“Keadilan adalah mimpi bagi rakyat jelata. Sebaliknya, keadilan
mudah dipemainkan oleh mereka yang berduit”
Banyak orang kecil tak berani mengadukan
masalahnya ke penegak hukum. Mereka khawatir justru dengan melapor, meraka akan
kehingan banyak uang. “lapor kehilangan ayam, uang hilang malah kambing” inilah
sepenggal pameo yang beredar dimasyarakat. Sudah menjadi rahasia umum, semua
pakai uang. Maka bagi mereka yang tidak punya uang, ya harus menerima nasib:
dihukum dan ditempatkan dipenjara yang pengap. Sebaliknya mereka yang berduit,
bisa bebas. Kalaupun dipenjara, masih bisa memilih kamar dan fasilitas layaknya
dirumah sendiri.
Terlepas dari apapun alasannya, mencuri
adalah suatu perbuatan tercela yang pantas mendapatkan hukuman. Akan tetapi,
pantaskah ketika hukuman tegas tersebut hanya diberikan kepada rakyat kecil?
Ketika golongan berduit yang mencuri uang rakyat, bahkan ketika kerugian yang ditimbulkannya
jauh lebih besar dibanding nominal curian sang rakyat kecil, hukuman yang
diberikan terkesan lebih ringan. Hukum di negeri ini cenderung tidak berdaya
melawan penguasa dan pemilik modal. Para elite negeri ini dapat dengan mudah
berkelit dari jeratan hukum, menggunakan kekuasaan dan uang yang ia miliki.
Bahkan tidak hanya perangkat hukumnya, aparat penegak hukum juga pemerintah
saat ini kurang memiliki keberpihakan terhadap rakyat kecil. Termasuk
diantaranya adalah kurang membantu rakyat kecil untuk memperoleh keadilan
ketika berhadapan dengan hukum.
Dan juga, apakah penegakan hukum seperti
ini mampu menimbulkan efek jera bagi pelaku korupsi yang jelas-jelas merugikan
negara sampai milyaran rupiah? Sama sekali tidak. Selama uang masih bisa berbicara,
selama aparat hukum masih terbuai dengan materi dan nafsu duniawi, hal ini
tidak akan bisa berlaku efektif. Kita tentunya belum lupa dengan adanya sel
penjara yang layaknya hotel berbintang, dilengkapi dengan spring bed, TV, serta
salon pribadi.
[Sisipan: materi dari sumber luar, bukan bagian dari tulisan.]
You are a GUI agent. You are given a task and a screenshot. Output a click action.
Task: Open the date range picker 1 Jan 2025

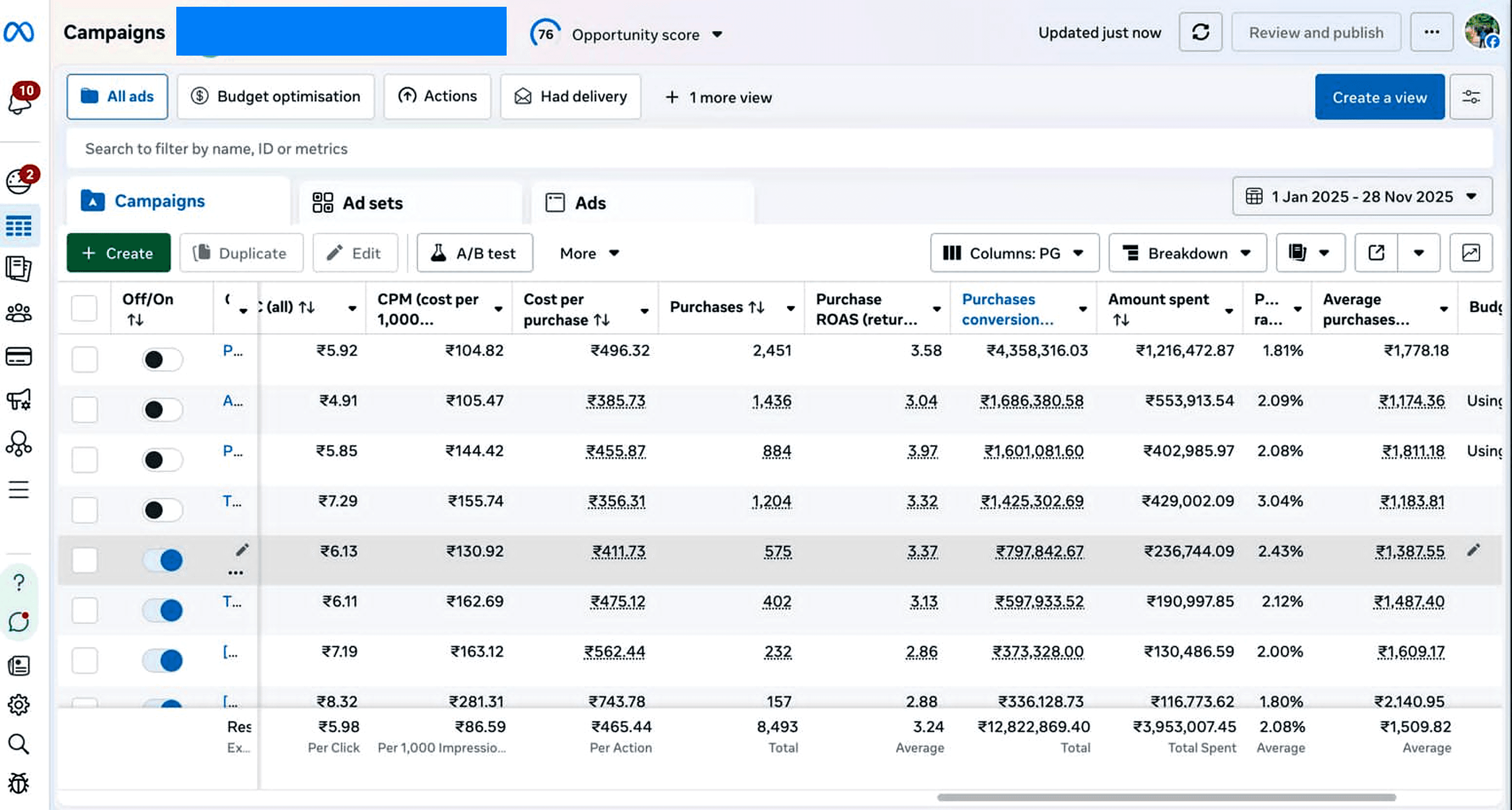click(1362, 196)
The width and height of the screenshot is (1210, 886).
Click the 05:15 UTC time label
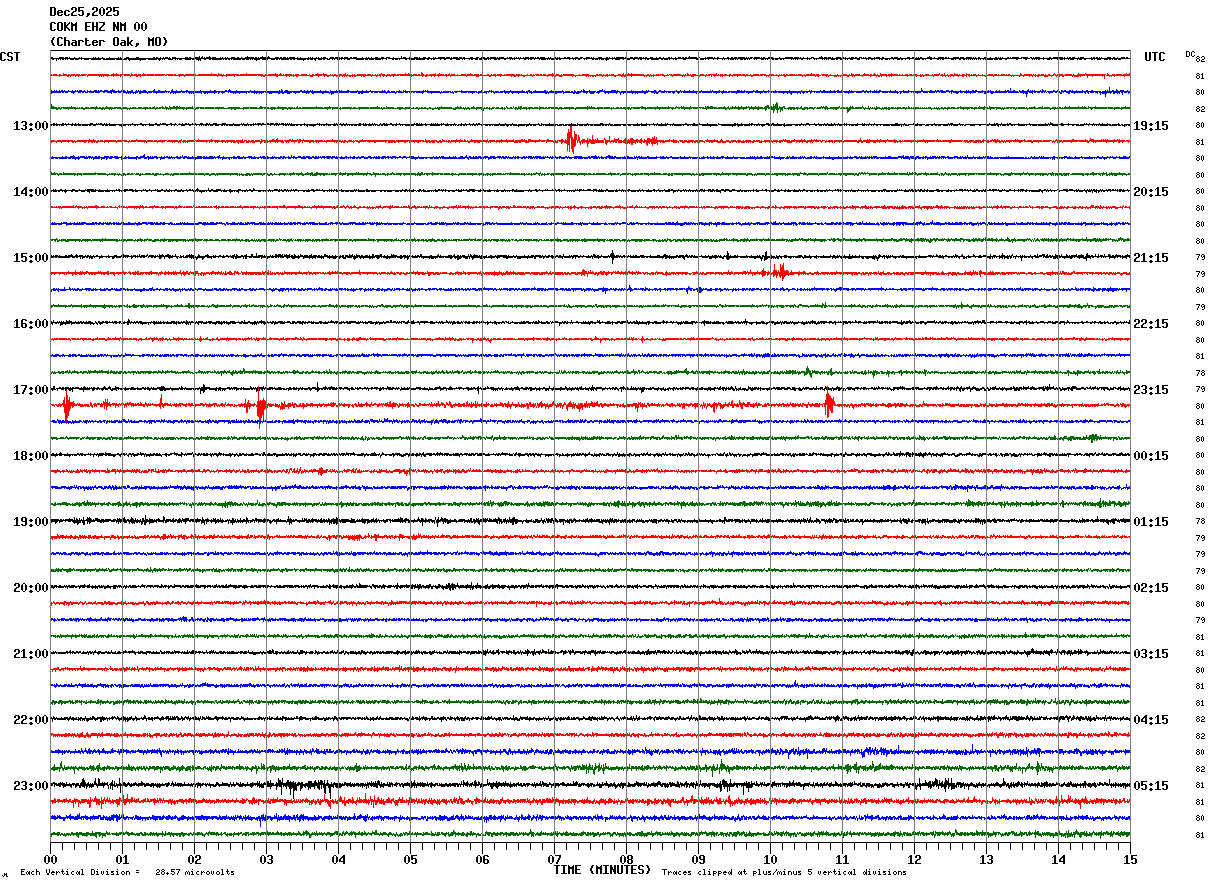(x=1150, y=786)
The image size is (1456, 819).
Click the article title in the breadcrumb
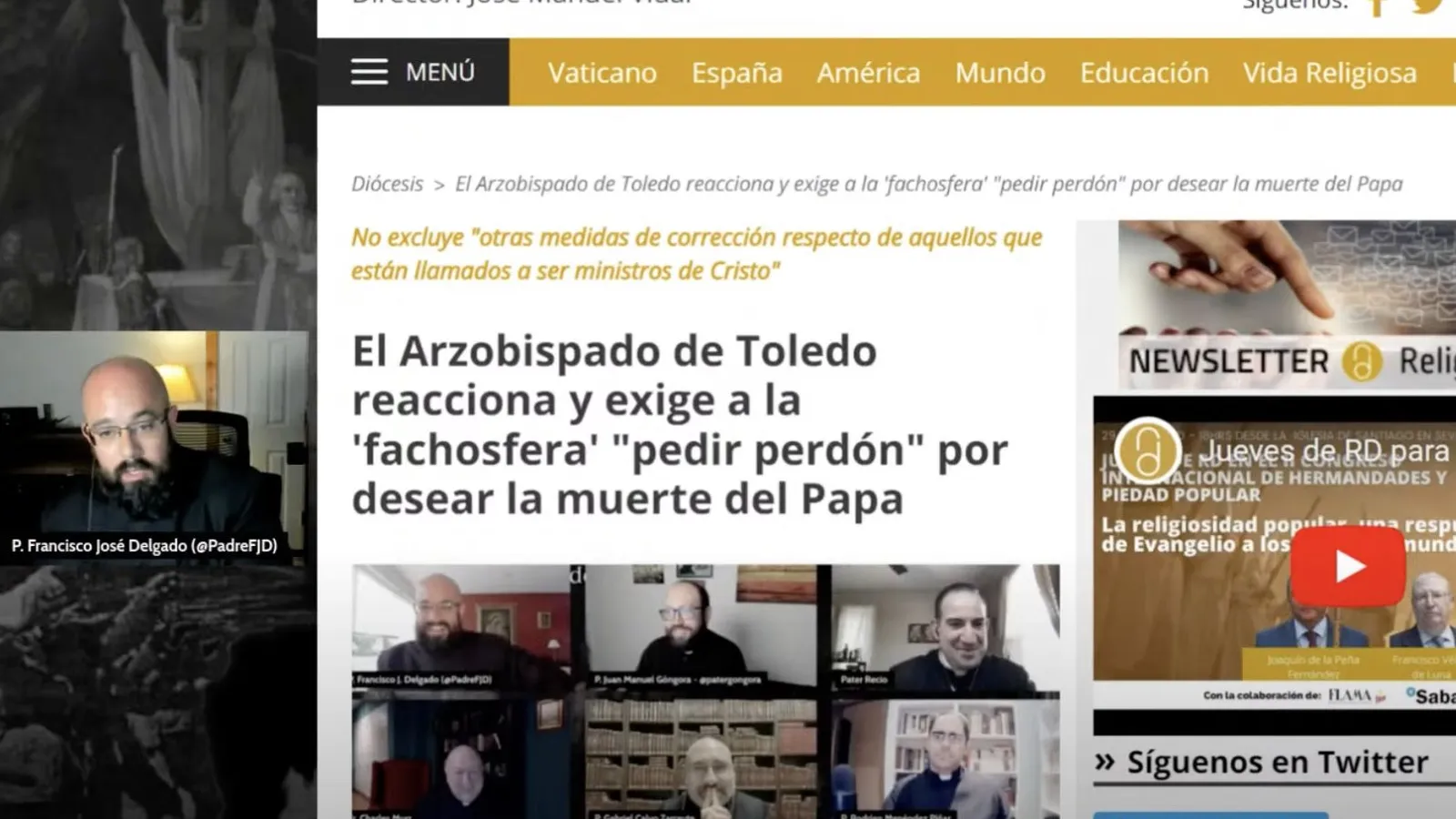coord(928,184)
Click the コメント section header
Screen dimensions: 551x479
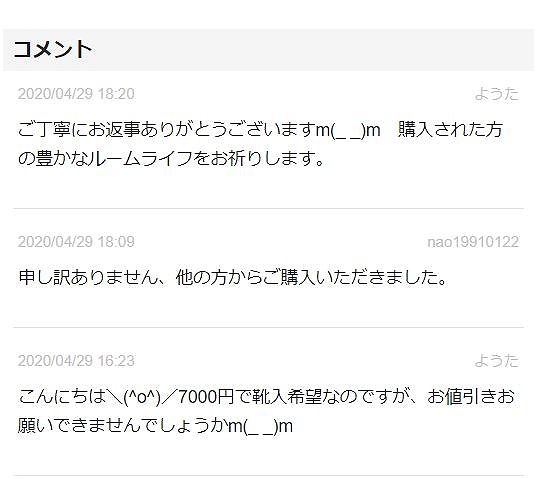tap(53, 49)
Dan kita juga belum lupa kasus tahanan lembaga pemasyarakatan
yang dengan suksesnya menyuap aparat untuk bisa menonton turnamen tenis di
Bali, juga bertamasya ke Macau. Dua hal ini menjadi bukti jelas betapa
penegakan hukum di Indonesia masih mudah dibeli menggunakan uang !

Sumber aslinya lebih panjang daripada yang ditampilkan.